Taraflar arasındaki sözleşme kapsamında 01/10/2014 ile 01/11/2014 tarihleri arası yapılan imalatları kapsayan 5 nolu hakedişin 27/12/2014 tarihi itibariyle ihtilafsız olarak düzenlendiği ve bu hakedişe ait faturanın taraf defterlerinde kayıtlı olduğu anlaşılmakla, davalı yüklenicinin davacı tarafça eksik bırakıldığı ve dava dışı ….Şti’ne tamamlattırıldığı yönündeki iddiasının ve buna dayanak sunduğu ….Şti ile yapılan 7 nolu hak edişin, yukarıda belirtilen tespit ve içtihatlar da dikkate alınarak değerlendirilmesi gerekirken, mahkemece bu imalatların gerekçeli kararda yüklenici tarafından yapıldığı belirtilmesine rağmen davacı hakedişinden de düşülmemesi suretiyle hükümdeki gerekçede çelişki yaratılması da usul ve yasaya aykırı olup, doğru olmamıştır.

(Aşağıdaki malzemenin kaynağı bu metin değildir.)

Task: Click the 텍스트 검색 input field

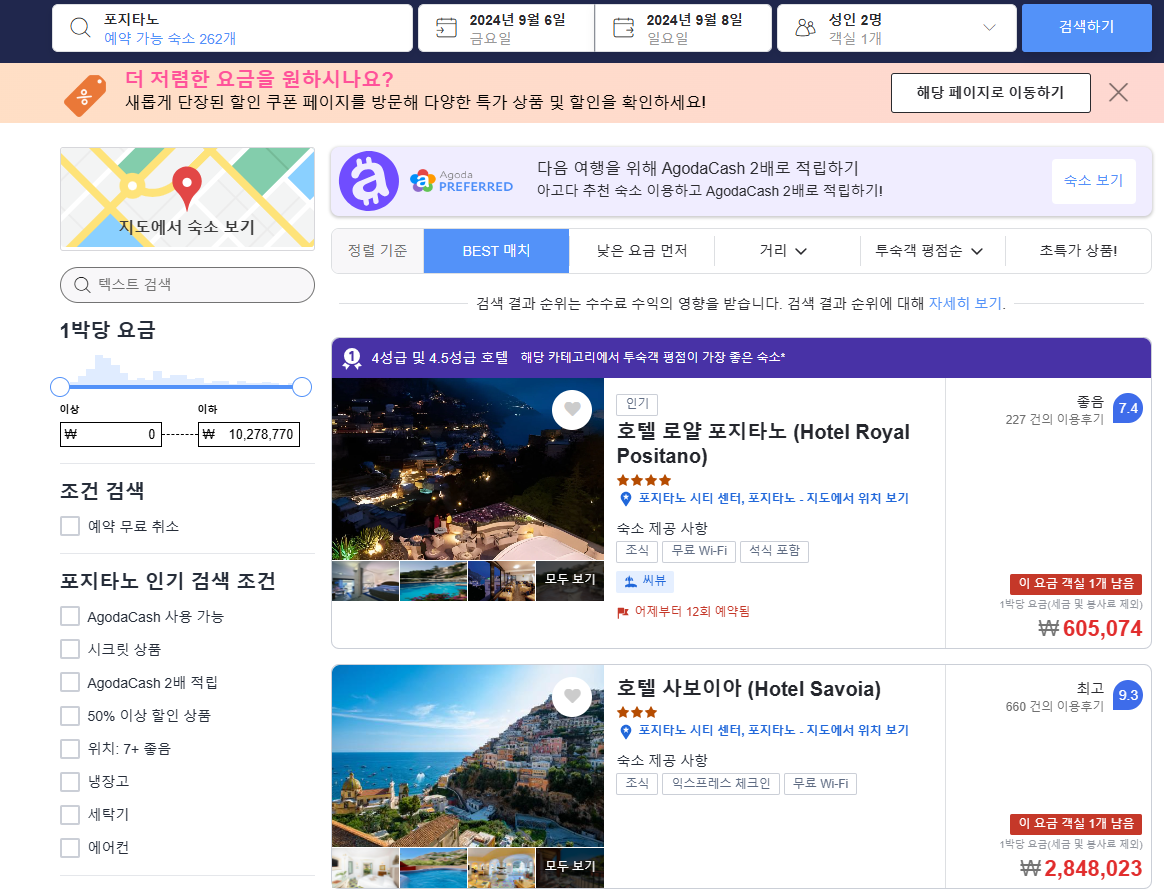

Davacı vekili , işin teslim süresinin uzamasında müvekkilinin kusurunun bulunmadığını , kesilen gecikme cezasının haksız olduğunu belirterek alacak talebinde bulunmuş, mahkemece alınan bilirkişi raporunun aksine yukarıda belirtilen gerekçeyle bu talebin reddine karar verilmiş ise de, hem mahkeme gerekçesinin hem de bilirkişi raporundaki tespitin taraflar arasındaki sözleşme kapsamı dikkate alındığında denetlenebilir olmadığı anlaşılmıştır. Zira, sözleşme hükümleri çerçevesinde işin süresi ve bu kapsamda davacı tarafça işin tesliminde meydana gelen gecikmenin kendisinden kaynaklanmadığına ilişkin iddia ettiği yukarıda belirtilen sebepler ve dava dışı idare tarafından yükleniciye verilen süre uzatımları ve yapılan hakedişler ile ödemeler da araştırılıp değerlendirilmemiştir. Davacının işte gecikmesinin olup olmadığı, buna göre davalının kestiği 13 günlük gecikme cezasının da haklı olup olmadığı hususları araştırılarak, denetime elverişli bir bilirkişi raporu alınmadan, mahkemece bilirkişi raporunun aksine yazılı gerekçe ile karar verilmesi de doğru olmamıştır.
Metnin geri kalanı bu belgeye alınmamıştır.